> Problem description: Using the listing below, print the line containing "Task: Click table scrollbar up arrow", the line containing "The image size", and each line between them, exactly and nothing else. Pictures stay out of the print.

> Record set:
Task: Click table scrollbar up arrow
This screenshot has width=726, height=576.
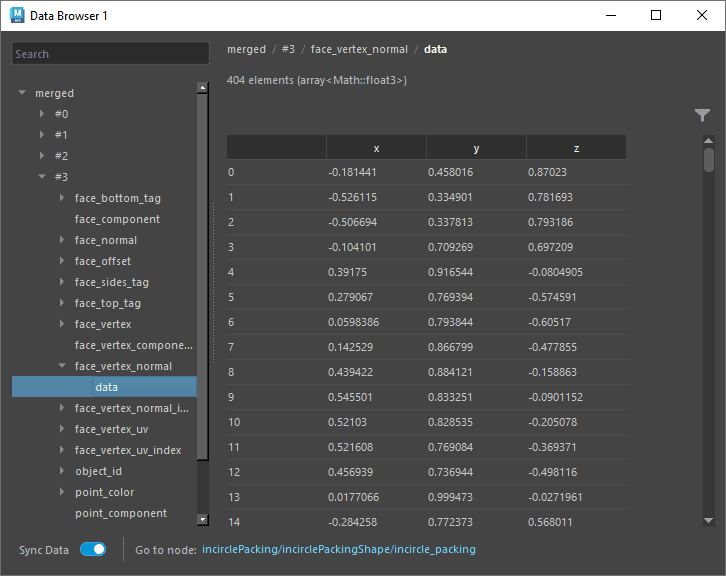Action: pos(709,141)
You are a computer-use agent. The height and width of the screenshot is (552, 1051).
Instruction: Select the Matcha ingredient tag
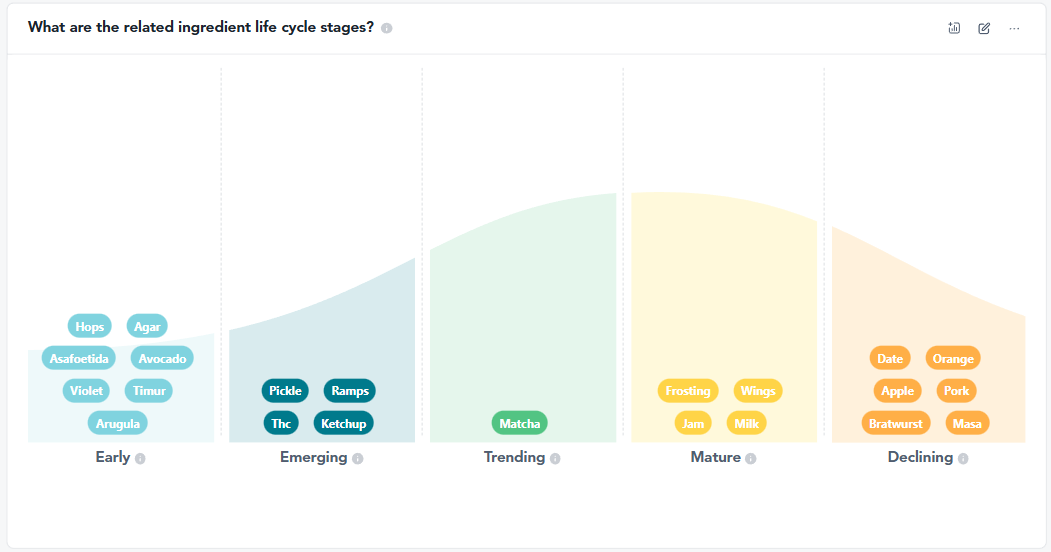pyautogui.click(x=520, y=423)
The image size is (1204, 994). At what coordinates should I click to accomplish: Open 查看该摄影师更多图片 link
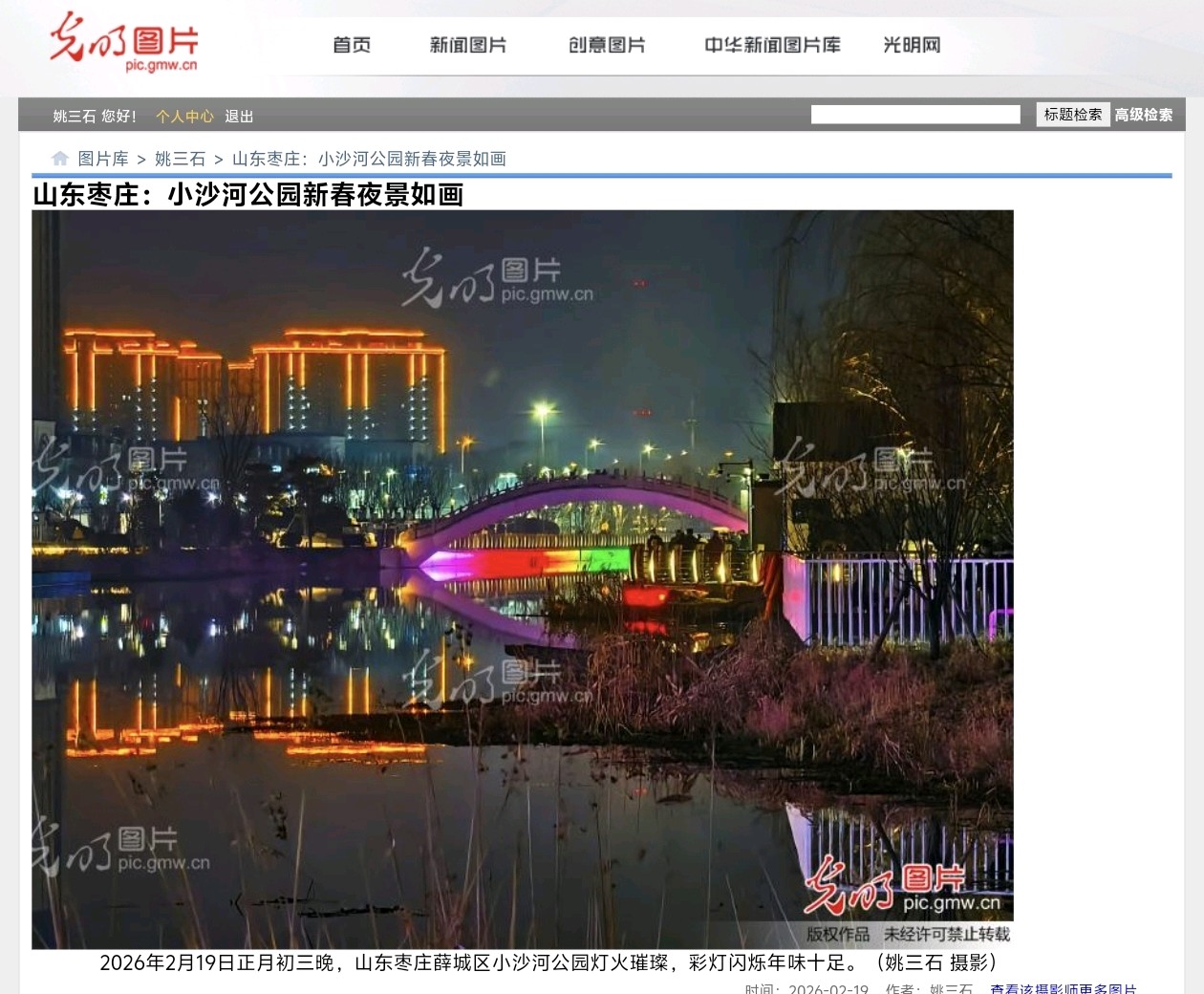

* * *

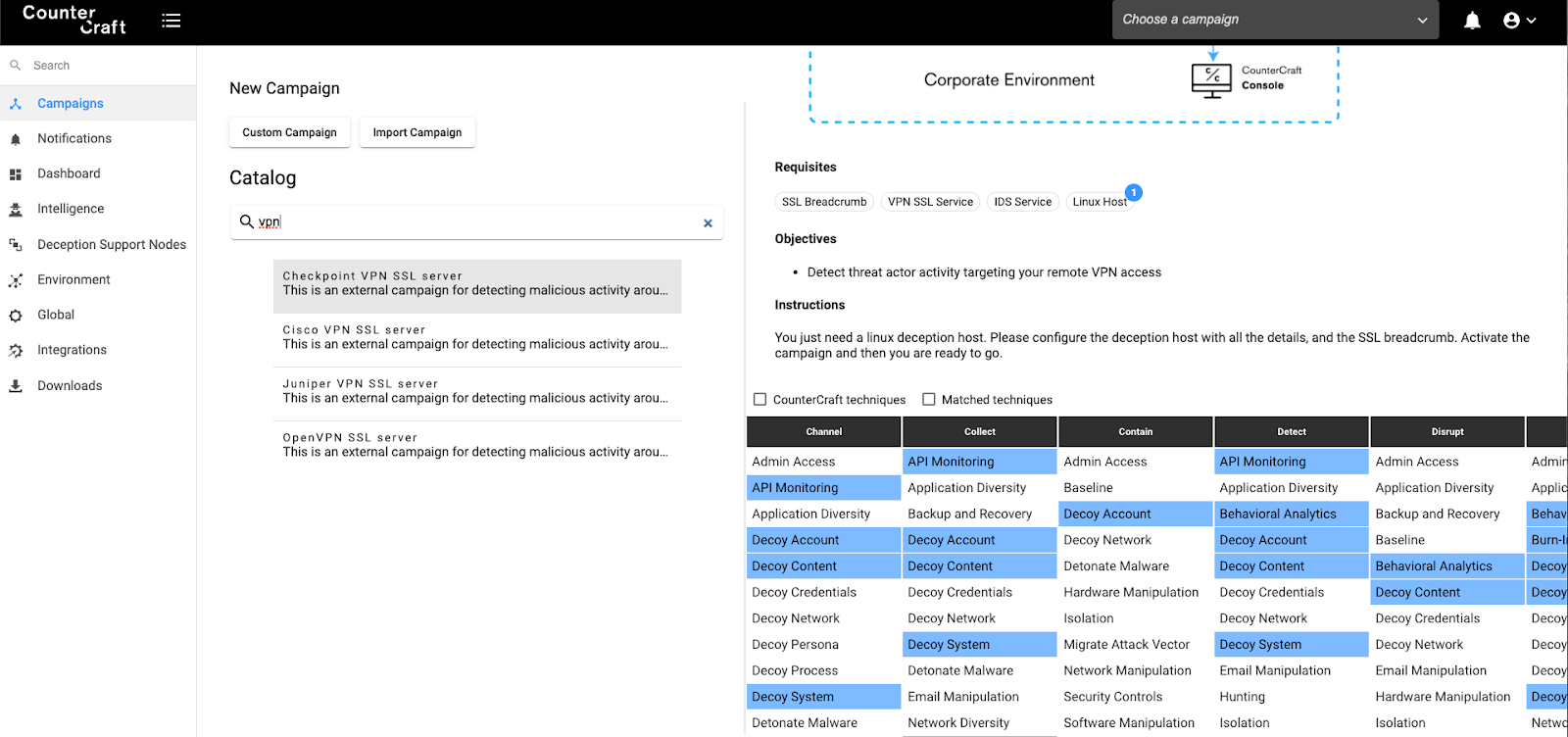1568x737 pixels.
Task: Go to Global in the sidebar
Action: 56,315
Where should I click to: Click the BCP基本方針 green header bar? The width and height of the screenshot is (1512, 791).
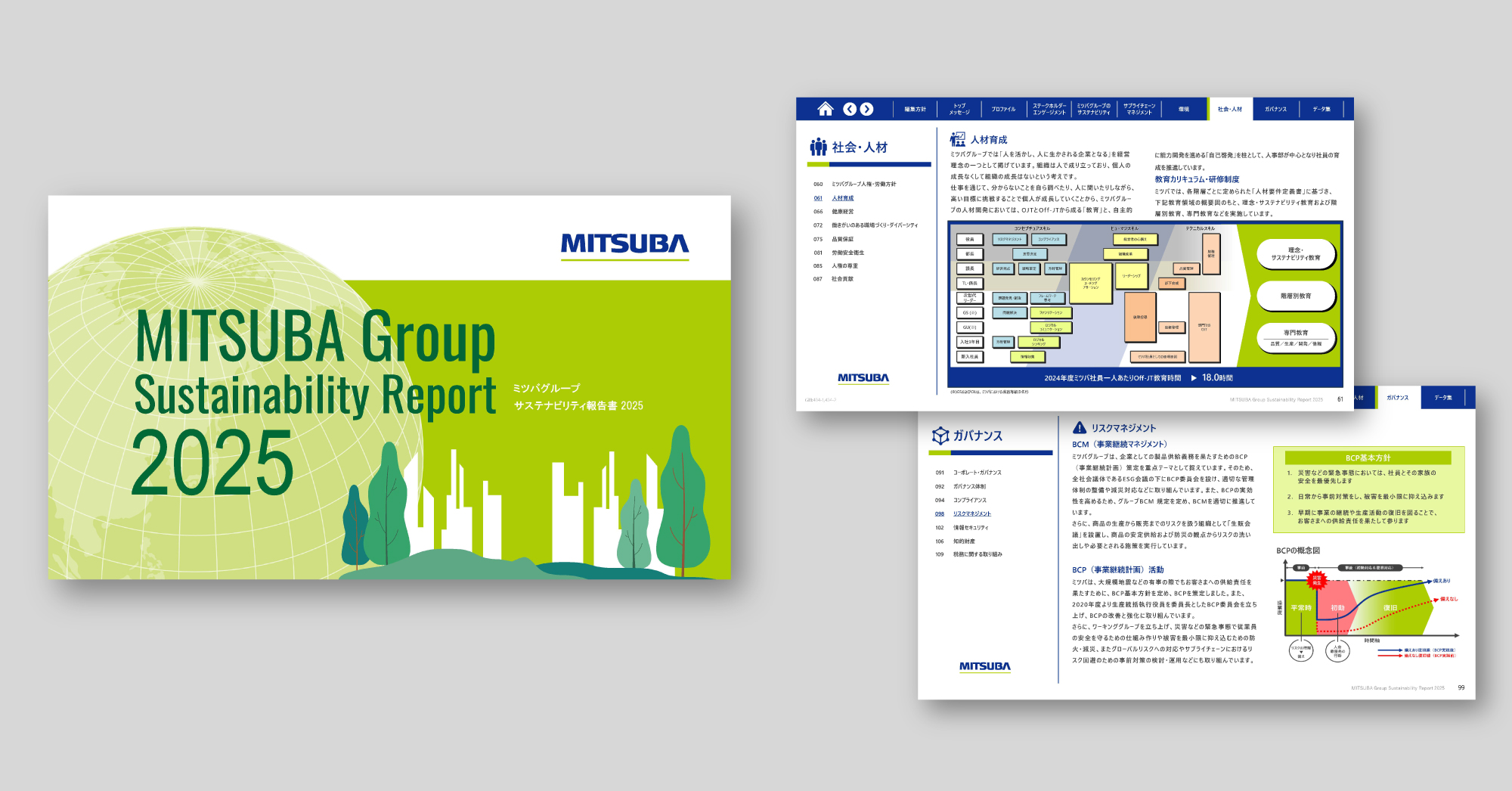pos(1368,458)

> Response for this exercise:
Task: Click table scrollbar up arrow
This screenshot has width=726, height=576.
Action: pos(709,141)
You are a computer-use agent. The height and width of the screenshot is (552, 1051).
Instruction: Select the Matcha ingredient tag
pyautogui.click(x=520, y=423)
The image size is (1204, 994). At what coordinates should I click to accomplish: Open 查看该摄影师更多图片 link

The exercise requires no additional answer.